The compound
317615 x 2HCl, a selective
protein kinase Cbeta inhibitor, was not very cytotoxic toward human CaKi1
renal cell carcinoma cells or human HT-29 colon
carcinoma cells in monolayer culture. Isobologram analysis was used to determine additivity or synergy of the combination regimens. Exposure of CaKi1 cells to
317615 x 2HCl (10 or 100 mM) along with
gemcitabine or
5-fluorouracil for 24 hours resulted in cytotoxicity that appeared to be less-than-additive to additive for the two agents. Exposure of HT-29 cells to
gemcitabine along with
317615 x 2HCl (10 mM or 100 mM) resulted in a synergistic cytotoxicity while combinations with
5-fluorouracil resulted in additive to greater-than-additive cytotoxicity for the agents.

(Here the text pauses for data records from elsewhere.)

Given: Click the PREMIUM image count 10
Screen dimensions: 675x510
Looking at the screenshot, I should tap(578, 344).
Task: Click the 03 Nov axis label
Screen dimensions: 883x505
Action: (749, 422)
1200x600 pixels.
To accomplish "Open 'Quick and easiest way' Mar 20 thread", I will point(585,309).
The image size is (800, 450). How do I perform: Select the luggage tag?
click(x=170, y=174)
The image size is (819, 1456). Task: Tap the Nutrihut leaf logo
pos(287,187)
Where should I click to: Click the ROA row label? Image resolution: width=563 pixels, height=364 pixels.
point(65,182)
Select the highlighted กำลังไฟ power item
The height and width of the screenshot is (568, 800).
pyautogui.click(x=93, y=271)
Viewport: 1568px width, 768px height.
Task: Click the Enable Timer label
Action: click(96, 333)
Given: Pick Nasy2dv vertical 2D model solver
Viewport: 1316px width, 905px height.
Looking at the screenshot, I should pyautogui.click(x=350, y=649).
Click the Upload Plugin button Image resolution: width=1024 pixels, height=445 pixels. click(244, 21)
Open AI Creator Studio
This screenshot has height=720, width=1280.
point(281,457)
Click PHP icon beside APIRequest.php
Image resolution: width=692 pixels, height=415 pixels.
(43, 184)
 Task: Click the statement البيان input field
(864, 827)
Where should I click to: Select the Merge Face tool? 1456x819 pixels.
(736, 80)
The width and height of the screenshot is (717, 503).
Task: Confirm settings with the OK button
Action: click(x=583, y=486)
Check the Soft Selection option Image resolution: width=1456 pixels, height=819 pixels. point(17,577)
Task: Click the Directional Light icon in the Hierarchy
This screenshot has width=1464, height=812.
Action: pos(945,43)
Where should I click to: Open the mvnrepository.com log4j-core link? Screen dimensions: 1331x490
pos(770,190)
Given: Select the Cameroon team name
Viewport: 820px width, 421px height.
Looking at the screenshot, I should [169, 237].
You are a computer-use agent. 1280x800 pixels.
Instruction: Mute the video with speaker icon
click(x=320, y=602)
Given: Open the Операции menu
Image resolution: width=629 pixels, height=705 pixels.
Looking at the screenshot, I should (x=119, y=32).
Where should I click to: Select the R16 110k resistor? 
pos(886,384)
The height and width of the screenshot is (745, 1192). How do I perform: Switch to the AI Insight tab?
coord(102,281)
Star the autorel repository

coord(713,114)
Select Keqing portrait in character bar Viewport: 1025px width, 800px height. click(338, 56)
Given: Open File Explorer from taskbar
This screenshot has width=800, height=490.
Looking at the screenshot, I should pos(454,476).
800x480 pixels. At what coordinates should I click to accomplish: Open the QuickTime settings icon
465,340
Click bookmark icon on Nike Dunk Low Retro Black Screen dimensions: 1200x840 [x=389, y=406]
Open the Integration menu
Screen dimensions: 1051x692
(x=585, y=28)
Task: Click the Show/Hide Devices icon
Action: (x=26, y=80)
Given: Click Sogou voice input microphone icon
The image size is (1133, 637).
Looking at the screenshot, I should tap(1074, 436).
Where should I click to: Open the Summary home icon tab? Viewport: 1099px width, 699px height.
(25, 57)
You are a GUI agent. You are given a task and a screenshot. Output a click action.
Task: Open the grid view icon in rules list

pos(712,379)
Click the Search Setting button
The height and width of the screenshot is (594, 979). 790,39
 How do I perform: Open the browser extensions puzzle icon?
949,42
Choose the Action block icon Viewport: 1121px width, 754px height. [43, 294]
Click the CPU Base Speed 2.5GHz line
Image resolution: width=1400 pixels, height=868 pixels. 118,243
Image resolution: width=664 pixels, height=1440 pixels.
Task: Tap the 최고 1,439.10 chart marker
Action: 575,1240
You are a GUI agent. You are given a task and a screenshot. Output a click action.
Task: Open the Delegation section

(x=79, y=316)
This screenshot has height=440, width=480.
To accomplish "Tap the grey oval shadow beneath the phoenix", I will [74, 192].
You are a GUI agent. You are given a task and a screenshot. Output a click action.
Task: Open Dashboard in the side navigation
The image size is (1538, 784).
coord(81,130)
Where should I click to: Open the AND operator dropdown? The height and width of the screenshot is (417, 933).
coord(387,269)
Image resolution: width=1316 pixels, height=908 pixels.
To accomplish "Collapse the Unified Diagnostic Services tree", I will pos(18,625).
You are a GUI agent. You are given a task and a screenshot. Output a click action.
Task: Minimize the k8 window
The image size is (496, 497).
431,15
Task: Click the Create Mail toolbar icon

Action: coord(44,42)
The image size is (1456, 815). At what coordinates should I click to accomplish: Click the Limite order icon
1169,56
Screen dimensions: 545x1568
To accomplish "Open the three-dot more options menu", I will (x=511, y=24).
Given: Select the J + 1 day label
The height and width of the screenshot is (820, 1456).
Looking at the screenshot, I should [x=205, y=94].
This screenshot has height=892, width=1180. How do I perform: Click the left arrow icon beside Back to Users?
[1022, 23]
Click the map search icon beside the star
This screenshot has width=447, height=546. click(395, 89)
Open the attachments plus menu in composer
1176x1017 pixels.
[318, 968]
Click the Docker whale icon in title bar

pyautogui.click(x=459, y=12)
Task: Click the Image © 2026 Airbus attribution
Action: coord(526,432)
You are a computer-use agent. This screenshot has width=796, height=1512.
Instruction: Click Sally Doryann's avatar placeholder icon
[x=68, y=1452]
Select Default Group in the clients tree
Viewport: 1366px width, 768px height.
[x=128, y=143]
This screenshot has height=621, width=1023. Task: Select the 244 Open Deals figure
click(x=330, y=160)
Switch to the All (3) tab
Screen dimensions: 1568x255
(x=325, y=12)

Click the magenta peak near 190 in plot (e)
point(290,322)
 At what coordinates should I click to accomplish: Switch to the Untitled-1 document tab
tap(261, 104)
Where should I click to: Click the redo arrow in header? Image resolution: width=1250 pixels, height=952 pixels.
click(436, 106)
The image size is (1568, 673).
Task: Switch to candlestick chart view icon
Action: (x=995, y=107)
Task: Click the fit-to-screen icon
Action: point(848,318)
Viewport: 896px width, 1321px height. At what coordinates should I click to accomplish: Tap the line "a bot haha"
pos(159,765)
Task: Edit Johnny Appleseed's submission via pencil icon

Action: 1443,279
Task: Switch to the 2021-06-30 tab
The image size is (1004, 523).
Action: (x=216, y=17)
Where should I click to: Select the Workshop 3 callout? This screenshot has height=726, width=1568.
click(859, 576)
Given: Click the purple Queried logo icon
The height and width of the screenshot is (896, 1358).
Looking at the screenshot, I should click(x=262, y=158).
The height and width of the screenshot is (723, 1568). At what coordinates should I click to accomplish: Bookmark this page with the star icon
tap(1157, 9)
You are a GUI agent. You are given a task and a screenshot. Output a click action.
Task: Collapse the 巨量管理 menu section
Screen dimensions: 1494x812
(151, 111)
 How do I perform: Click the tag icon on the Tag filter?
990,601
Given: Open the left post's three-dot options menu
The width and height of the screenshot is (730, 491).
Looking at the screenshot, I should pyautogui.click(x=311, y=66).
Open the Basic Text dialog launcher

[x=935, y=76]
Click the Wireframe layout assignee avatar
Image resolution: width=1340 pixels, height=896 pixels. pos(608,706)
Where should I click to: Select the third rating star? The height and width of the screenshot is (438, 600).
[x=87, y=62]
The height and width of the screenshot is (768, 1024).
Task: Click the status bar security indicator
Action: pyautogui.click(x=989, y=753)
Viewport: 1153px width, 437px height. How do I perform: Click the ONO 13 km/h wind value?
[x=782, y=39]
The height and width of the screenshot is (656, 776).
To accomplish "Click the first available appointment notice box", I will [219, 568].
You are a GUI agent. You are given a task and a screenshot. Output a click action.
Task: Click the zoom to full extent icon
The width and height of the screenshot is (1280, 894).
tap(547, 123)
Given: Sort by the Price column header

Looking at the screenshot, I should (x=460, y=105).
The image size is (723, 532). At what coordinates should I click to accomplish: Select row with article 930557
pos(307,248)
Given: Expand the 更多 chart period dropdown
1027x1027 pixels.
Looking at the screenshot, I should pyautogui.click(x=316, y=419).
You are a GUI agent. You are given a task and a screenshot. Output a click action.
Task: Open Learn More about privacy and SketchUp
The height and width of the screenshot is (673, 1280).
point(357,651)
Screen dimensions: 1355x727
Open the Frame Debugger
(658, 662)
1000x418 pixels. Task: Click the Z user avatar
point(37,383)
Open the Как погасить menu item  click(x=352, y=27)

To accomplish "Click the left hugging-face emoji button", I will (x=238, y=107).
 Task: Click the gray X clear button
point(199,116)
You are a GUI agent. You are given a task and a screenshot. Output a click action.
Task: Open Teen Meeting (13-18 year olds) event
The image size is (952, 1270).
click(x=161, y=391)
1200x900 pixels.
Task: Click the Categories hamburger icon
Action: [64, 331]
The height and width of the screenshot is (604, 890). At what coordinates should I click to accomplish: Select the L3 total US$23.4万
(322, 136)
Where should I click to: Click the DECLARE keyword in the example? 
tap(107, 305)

After treatment of CaKi1 or HT-29 xenograft-bearing mice with
317615 x 2HCl, immunohistochemical staining for expression of endothelial specific markers, either CD31 or CD105, was used to quantify the number of intratumoral vessels in the samples. CaKi1
tumor angiogenesis was very responsive to treatment with
317615 x 2HCl such that the number of intratumoral vessels stained by CD31 or CD105 was decreased to 20% of the control. The HT-29 colon
carcinoma angiogenesis was also responsive to
317615 x 2HCl, such that the number of intratumoral vessels stained by CD31 or CD105 was decreased to 40% to 50% of the controL
5-fluorouracil,
cisplatin or fractionated
radiation therapy was combined with treatment with
317615 x 2HCl in the simultaneous combination treatment regimen in animals bearing HT-29 colon
carcinoma xenografts. The resulting
tumor growth delays indicated that administration of
317615 x 2HCl increased the effects of the cytotoxic
therapy. Both a simultaneous or an overlapping treatment regimen and a sequential treatment regimen were used to assess
317615 x 2HCl alone and along with fractionated
radiation therapy or
gemcitabine against the human CaKi1
renal cell carcinoma xenograft. The CaKi1
tumor was quite sensitive to fractionated
radiation therapy and to
gemcitabine and, although
317615 x 2HCl was an effective single agent in this
tumor, the combination regimens did not reach additivity for the combination regimens in vivo.
317615 x 2HCl is in early clinical testing.